One solution that’s gaining momentum for its potential across several industries, and in agriculture particularly, are microorganisms. Microbes are proving to be fruitful mechanisms in everything from pharmaceuticals to textiles and in our case, making agriculture more sustainable. There are an estimated trillion different microbes that offer naturally occurring properties – some have been proven to protect plants against pests and diseases or to convert nitrogen from the air into a form plants can use.
Principal Expert Biotechnology at Bayer
The potential of microbes in agriculture is vast but largely untapped – the goal at Joyn Bio is to change that trajectory.
Joyn Bio is building a platform for developing microbial agricultural solutions that consistently perform as well as – if not better than – the current chemical solutions that often contribute to environmental detriments, like dead zones, climate change, and contaminated water sources.
Joyn’s platform is built on the deep expertise and technical capacity of two companies – Bayer and Ginkgo Bioworks – that have played an integral role in developing the agriculture and synthetic biology industries, respectively. In other words, Joyn sits squarely at the intersection of synthetic biology and agriculture, engineering microbes with unrivaled scale, throughput and speed. Through this unique structure, Joyn is able to identify the best strain for the job and optimize it as an effective agricultural solution.
Reducing the need for synthetic nitrogen fertilizer
One current focus of the Joyn platform is engineering a microbe that significantly reduces (by one third, or more) the need for traditional, synthetic nitrogen fertilizer for cereal crops such as corn or wheat. Nitrogen is the primary limiting factor for plant growth and yield. While it makes up the majority of the air we breathe, only a handful of plants – like soybeans, for example – can convert nitrogen from the air into nutrients. Major cereal crops such as corn and wheat can’t utilize atmospheric nitrogen and rely on nitrogen fertilizer to grow to their full potential. Similar to other key developments in agriculture, the invention of synthetic nitrogen fertilizer has been a huge driver of productivity. But the way it is currently used is not environmentally sustainable, and growers are looking for innovative alternatives that deliver equal or better results.

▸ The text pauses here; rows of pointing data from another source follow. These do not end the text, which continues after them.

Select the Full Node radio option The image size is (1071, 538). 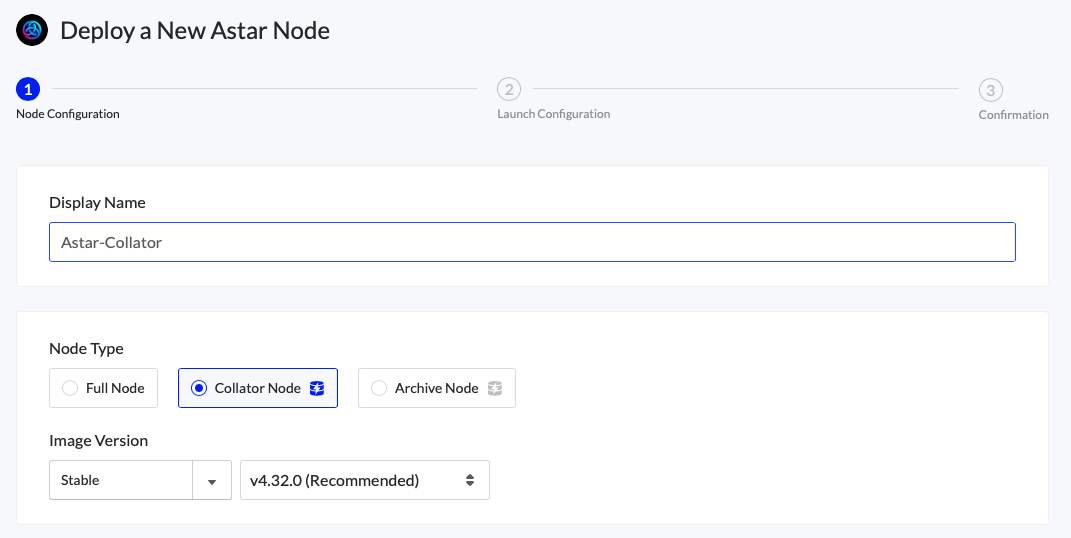coord(70,388)
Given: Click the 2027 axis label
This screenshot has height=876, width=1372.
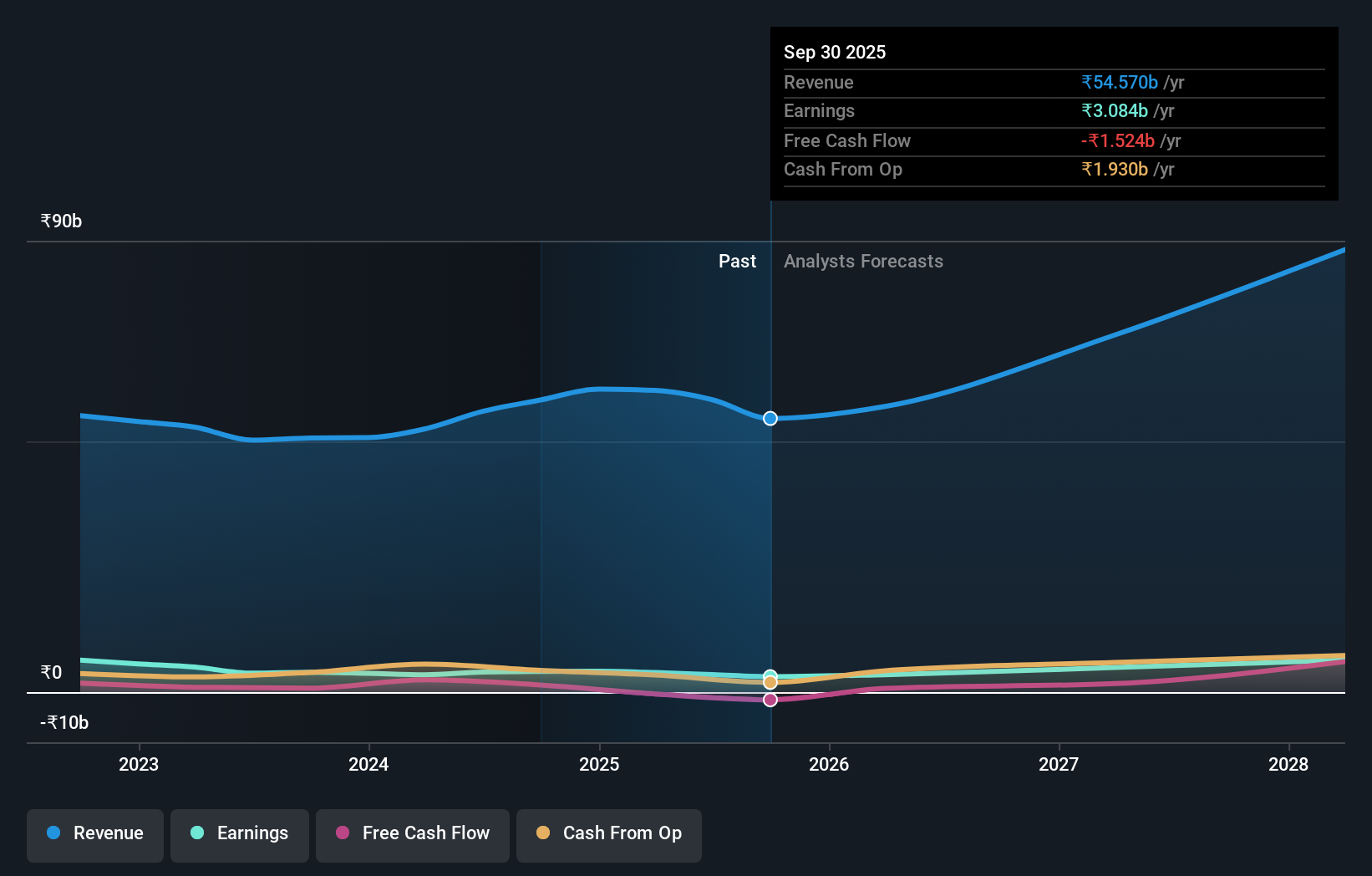Looking at the screenshot, I should (x=1058, y=763).
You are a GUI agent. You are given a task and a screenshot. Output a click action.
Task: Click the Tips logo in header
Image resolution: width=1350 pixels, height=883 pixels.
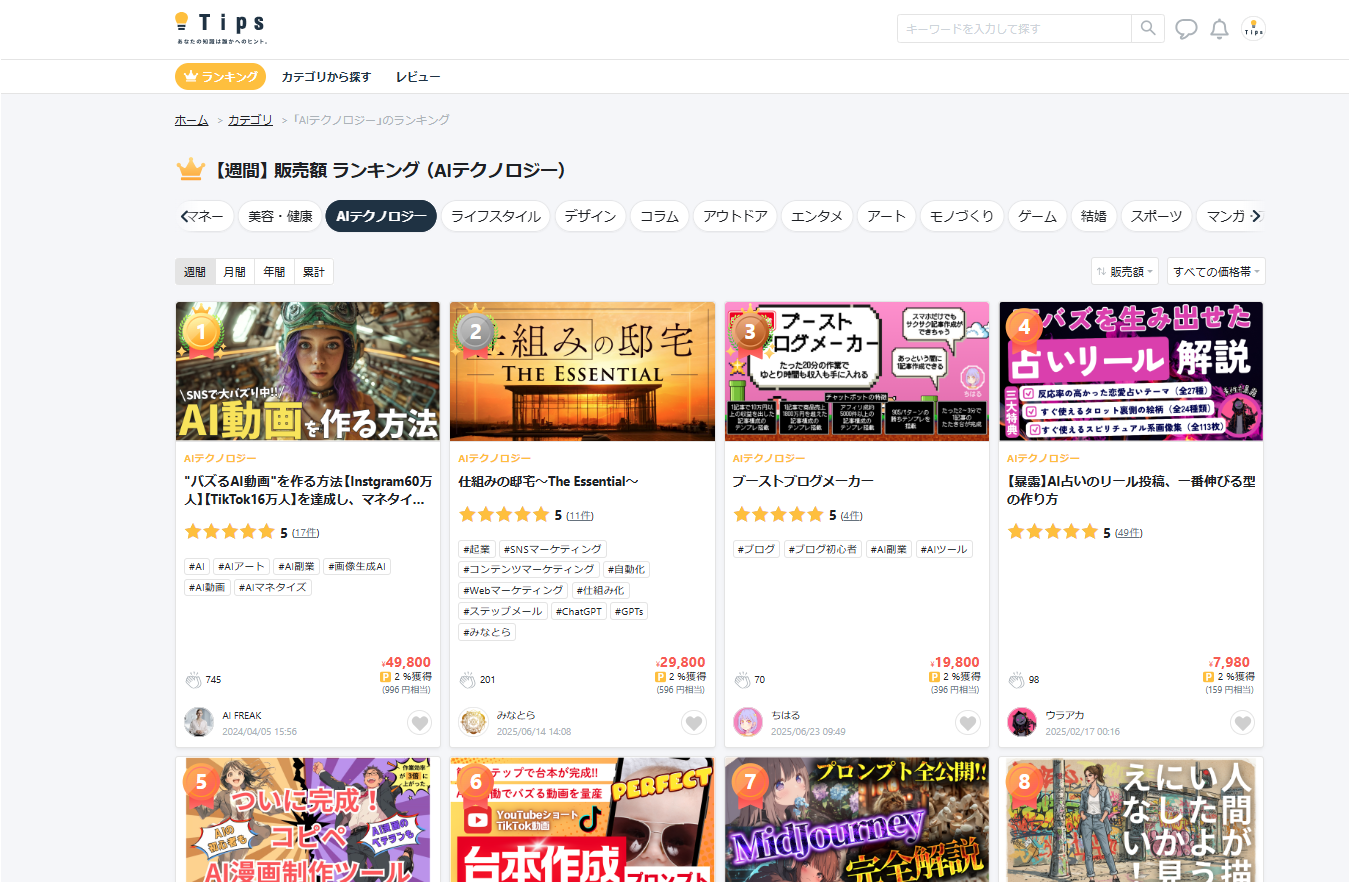pos(221,27)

Joyn Bio is working hard to realize a future where plants can receive nitrogen with the help of an engineered microbe that can fix it from the air, and we also see endless potential for engineered microbes across a number of agricultural applications. Agriculture can be a hugely impactful player for solving environmental challenges at a global scale and we believe engineered microbes are one (important) part of that puzzle.